## [AIM OF THE TASK]
Work out how many lines in these entries include the string "checkbox", and give only that figure.

(Saved entries)
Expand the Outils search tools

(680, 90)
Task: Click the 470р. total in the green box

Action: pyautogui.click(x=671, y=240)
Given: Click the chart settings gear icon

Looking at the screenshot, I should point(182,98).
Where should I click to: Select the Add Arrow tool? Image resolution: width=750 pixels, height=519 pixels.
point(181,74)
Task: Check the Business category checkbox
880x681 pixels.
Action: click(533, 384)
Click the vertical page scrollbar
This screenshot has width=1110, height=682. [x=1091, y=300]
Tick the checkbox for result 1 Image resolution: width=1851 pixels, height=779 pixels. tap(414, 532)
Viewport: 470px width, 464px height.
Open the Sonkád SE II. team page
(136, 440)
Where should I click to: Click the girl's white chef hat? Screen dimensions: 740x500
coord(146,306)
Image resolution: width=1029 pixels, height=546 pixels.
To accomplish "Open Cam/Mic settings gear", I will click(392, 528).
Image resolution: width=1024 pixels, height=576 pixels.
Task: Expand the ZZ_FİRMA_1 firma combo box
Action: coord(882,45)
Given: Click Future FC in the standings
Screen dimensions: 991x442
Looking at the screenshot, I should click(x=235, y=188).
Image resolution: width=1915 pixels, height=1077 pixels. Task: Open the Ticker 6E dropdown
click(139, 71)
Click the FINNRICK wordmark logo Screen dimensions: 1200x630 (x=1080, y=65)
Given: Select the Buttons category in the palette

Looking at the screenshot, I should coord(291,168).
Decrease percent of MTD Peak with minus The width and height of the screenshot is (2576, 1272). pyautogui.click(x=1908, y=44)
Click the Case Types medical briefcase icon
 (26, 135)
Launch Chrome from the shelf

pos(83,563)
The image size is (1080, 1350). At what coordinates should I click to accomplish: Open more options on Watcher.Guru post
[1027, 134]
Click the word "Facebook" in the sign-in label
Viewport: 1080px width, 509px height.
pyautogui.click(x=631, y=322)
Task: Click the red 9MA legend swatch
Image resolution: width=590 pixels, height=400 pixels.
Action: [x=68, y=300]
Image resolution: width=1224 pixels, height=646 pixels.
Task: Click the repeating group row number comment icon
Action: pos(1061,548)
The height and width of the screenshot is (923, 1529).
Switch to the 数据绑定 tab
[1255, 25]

## [RESPONSE TO THE TASK]
2